Ah - forgot about the elderberries................!!!

Sunday, 23 August 2009

Saving the past - utility and beauty

I'm well known for my tip purchases - we are fortunate enough to have an enlightened tip/recycling centre where good usable stuff is put out for resale to the public (no electrical items, etc though for safety reasons). ALthough I buy a lot of stuff and things, it's mainly old things to actually use in the house - contrary to some's beliefs, my house is not stuffed to the gunwhales with unused bits and bobs just bought because they are there or look pretty; everything must pay its way, either in utility or beauty. Now, I know the way our tip works. Once a week, the stuff is completely cleared, and sorted into the appropriate recycling/landfill skips etc. No sorting, or "That's too good to dump" - it just has to go as there is just so much of it. Goodness only knows what wonderful things have ended up over the landfill wall! I have had a lifelong interest in domestic equipment, household items, textiles, history, etc, and its these things that I go for.
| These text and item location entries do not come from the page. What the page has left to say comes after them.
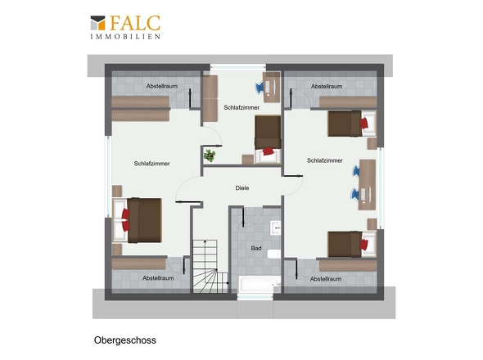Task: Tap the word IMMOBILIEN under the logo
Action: coord(125,37)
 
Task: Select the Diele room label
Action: coord(242,188)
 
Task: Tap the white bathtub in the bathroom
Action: coord(255,284)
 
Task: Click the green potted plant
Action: coord(210,154)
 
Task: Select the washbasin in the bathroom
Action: coord(277,227)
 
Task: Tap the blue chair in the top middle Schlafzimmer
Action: coord(269,83)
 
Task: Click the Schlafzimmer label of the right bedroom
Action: coord(325,161)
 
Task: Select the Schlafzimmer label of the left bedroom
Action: coord(152,164)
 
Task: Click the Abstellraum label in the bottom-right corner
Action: coord(326,278)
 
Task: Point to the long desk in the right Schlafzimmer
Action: coord(368,183)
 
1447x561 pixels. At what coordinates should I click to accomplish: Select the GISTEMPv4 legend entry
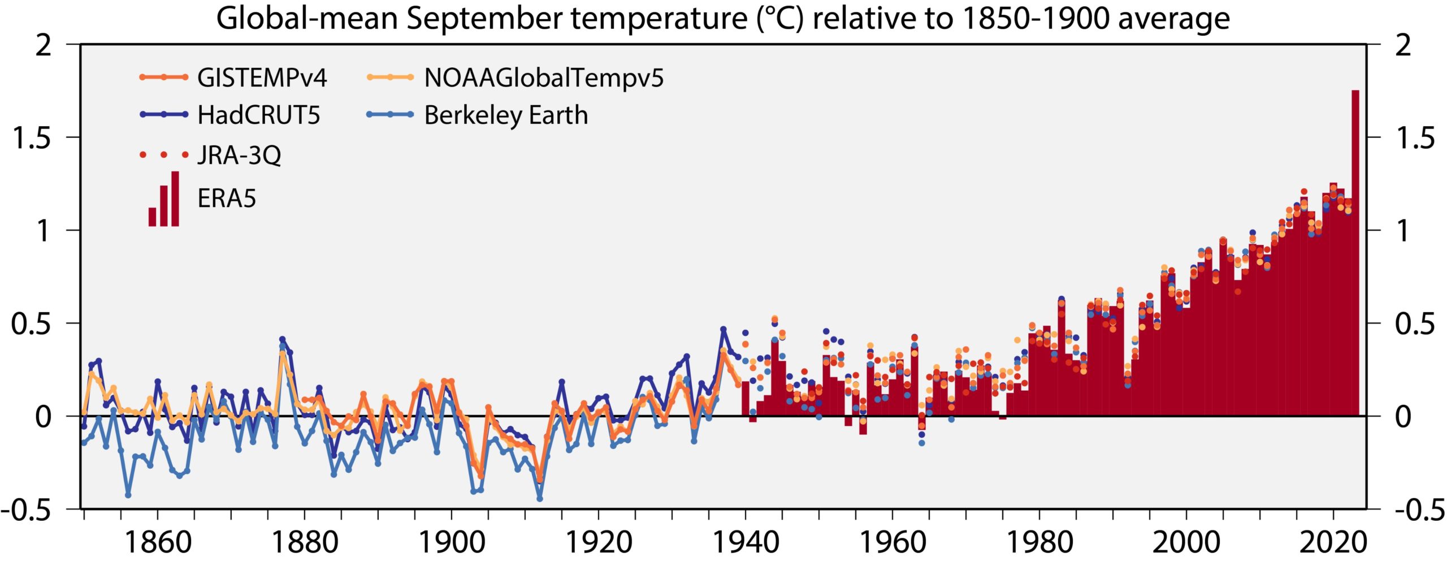pos(262,77)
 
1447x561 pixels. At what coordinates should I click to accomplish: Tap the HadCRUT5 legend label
pos(258,115)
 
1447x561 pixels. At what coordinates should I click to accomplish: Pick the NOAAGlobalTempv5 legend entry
pos(544,77)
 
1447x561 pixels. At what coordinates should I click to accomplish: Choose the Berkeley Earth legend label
pos(506,115)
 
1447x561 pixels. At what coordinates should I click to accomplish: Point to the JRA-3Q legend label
pos(239,154)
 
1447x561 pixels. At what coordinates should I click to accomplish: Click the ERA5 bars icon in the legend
pos(164,199)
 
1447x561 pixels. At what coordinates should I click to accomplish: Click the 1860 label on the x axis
pos(158,542)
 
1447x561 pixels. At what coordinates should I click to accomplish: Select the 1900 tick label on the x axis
pos(452,542)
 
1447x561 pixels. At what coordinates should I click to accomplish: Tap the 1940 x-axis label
pos(746,542)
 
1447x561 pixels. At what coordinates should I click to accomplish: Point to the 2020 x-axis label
pos(1333,542)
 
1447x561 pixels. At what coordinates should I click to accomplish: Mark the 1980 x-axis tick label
pos(1039,542)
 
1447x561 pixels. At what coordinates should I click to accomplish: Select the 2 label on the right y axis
pos(1403,45)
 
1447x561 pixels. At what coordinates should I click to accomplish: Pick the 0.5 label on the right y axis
pos(1415,323)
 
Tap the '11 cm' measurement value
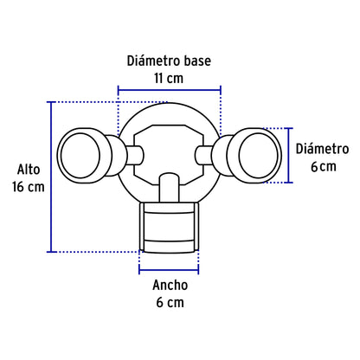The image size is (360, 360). click(x=169, y=77)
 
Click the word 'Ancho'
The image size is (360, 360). click(x=169, y=285)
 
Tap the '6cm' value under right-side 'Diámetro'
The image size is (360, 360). click(x=323, y=166)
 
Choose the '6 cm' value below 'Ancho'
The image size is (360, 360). click(x=169, y=302)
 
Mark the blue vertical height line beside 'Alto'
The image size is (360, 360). click(x=52, y=177)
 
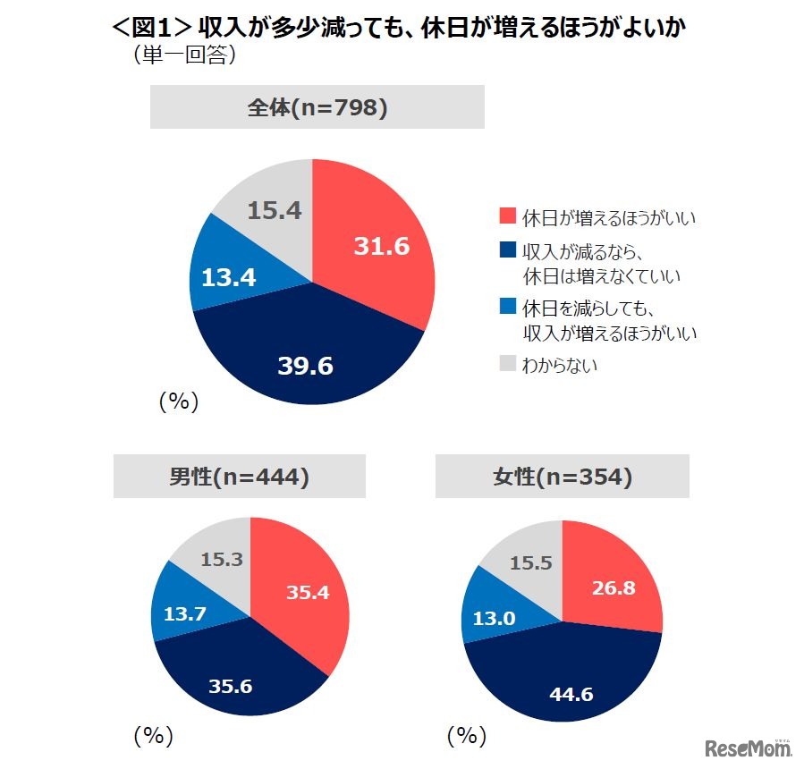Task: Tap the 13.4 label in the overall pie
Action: click(228, 277)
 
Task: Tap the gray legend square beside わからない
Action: click(508, 364)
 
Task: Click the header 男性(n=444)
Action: click(239, 477)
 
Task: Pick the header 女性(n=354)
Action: click(562, 477)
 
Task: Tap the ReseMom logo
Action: click(749, 748)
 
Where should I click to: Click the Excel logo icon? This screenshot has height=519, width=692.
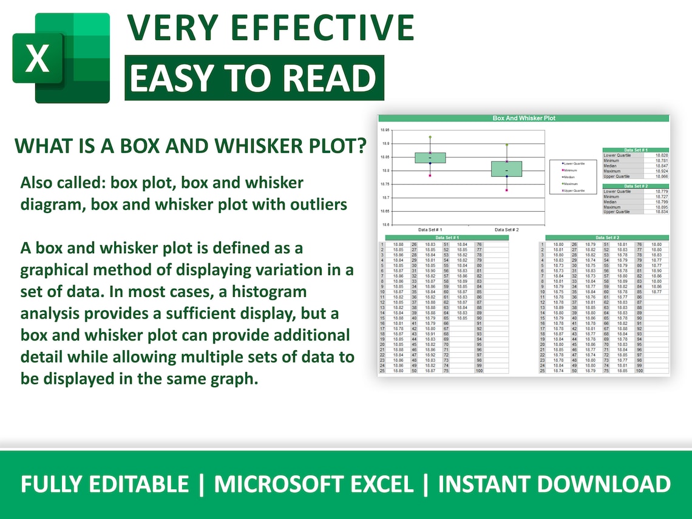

Often seen by an older generation as soemthing no longer wanted, old-fashioned, reminders of a life they no longer live or even wish to remember, these things often end up there; piled into boxes when houses/kitchens are cleared, brought down there and left. I'd like to think that those who bring the boxes of stuff are hopeful that someone might be prepared to rifle through it all and give it a second lease of life, rather than just literally dumping it. I have certainly had more than my fair share of wonderful purchases from there, and the ones above, plus more were bought on Saturday. The ladle is a huge old soup ladle, probably silver, Mappin & Webb; the jug is Victorian, I think transfer ware, with the proper mark on the bottom, in perfect condition. Both will be cleaned and used here. The canvas bag is more of an enigma - it has been suggested it may be a field sink from WW2; it's been interesting to have a look on the net to see what information I can find about these things. Other humble homely items I got include some lovely cream pudding basins (I have a good selection of these, and use them all the time) and a lovely button box, full of fascinating bits and pieces, including a bobbin for one of the hand
Singer machines.
Watching various archaeology programmes on TV, it's often been said that the most useful information comes from domestic items found - how ordinary people lived and worked, their homes, their family lives, etc. If all this gets dumped now, there will be little to tell our story in the future, so I'd like to think I'm playing some small part in preserving things for future generations to wonder at in a life inevitably every different from my own.